> _Exercise data_
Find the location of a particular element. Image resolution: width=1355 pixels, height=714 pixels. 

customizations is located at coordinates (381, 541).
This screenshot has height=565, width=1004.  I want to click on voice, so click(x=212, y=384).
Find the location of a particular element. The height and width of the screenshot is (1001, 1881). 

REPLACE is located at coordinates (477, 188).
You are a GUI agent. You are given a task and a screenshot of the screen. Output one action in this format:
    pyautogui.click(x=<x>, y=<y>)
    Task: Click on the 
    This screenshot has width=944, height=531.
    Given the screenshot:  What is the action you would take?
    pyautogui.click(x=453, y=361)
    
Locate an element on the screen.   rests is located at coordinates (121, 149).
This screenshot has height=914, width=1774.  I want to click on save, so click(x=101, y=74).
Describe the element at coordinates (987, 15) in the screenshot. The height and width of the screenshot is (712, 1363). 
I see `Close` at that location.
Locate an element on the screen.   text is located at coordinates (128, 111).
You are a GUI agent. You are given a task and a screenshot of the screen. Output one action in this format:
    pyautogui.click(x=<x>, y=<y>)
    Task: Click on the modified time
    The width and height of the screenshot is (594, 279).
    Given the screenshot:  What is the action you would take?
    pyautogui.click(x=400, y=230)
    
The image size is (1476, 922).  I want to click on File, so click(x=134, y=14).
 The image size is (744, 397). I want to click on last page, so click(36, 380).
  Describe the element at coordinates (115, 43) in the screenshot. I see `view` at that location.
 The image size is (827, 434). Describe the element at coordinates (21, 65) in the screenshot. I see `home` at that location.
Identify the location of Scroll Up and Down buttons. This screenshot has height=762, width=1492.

> _Task directions_
Copy out the material from the line containing "coordinates (128, 111)." through the end of the material, reproducing every line without changes.

> _Expected output_
Locate an element on the screen.   text is located at coordinates (128, 111).
You are a GUI agent. You are given a task and a screenshot of the screen. Output one action in this format:
    pyautogui.click(x=<x>, y=<y>)
    Task: Click on the modified time
    The width and height of the screenshot is (594, 279).
    Given the screenshot:  What is the action you would take?
    pyautogui.click(x=400, y=230)
    
The image size is (1476, 922).  I want to click on File, so click(x=134, y=14).
 The image size is (744, 397). I want to click on last page, so click(36, 380).
  Describe the element at coordinates (115, 43) in the screenshot. I see `view` at that location.
 The image size is (827, 434). Describe the element at coordinates (21, 65) in the screenshot. I see `home` at that location.
Identify the location of Scroll Up and Down buttons. This screenshot has height=762, width=1492.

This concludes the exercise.